Two new Mona Douglas plays released

Sun, 08 Oct 2017

The 30th anniversary of the death of one of the most important people in modern Manx culture is being marked by the release of some of her unpublished work.

Mona Douglas was an enormously important and inspiring figure in the Isle of Man during her long life. When she died at the age of 89 on 8 October 1987 she had made an enormous and lasting impact on all aspects of Manx culture, including language, music, dance and folklore.

She was responsible for saving Manx dancing, collecting some of the Island’s best-loved songs, starting the modern Yn Chruinnaght festival, and inspiring generations of young people to care for and add to their Manx identity in so many ways.

“It would be hard to estimate the extent of her influence on Manx culture today,” says James Franklin, Online and Educational Resources Officer at Culture Vannin.

“It is incredibly important to appreciate what Douglas passed down to us, so that we can understand the worth of the Manx culture and identity which she worked so hard for.”
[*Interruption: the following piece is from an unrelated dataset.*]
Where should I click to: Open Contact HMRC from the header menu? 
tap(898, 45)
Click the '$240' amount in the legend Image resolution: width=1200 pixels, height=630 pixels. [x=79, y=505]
To mark the 30th anniversary of her death, on the 8th of October, Culture Vannin have released two of Douglas’ previously unpublished plays written in the 1930s and 50s.

The Widow’s House and The Anniversary have not been seen since the 1950s and they have only recently come to light thanks to the Michael Players RBV. They have been made public for the first time via the website.

As one of the most direct methods of reaching audiences, Douglas’ plays offer a fascinating insight into what she held to be important to the general Manx public. The two plays offer Manx dialect, comedy, a depiction of traditional Manx life, and even an exploration of the possibility of freedom.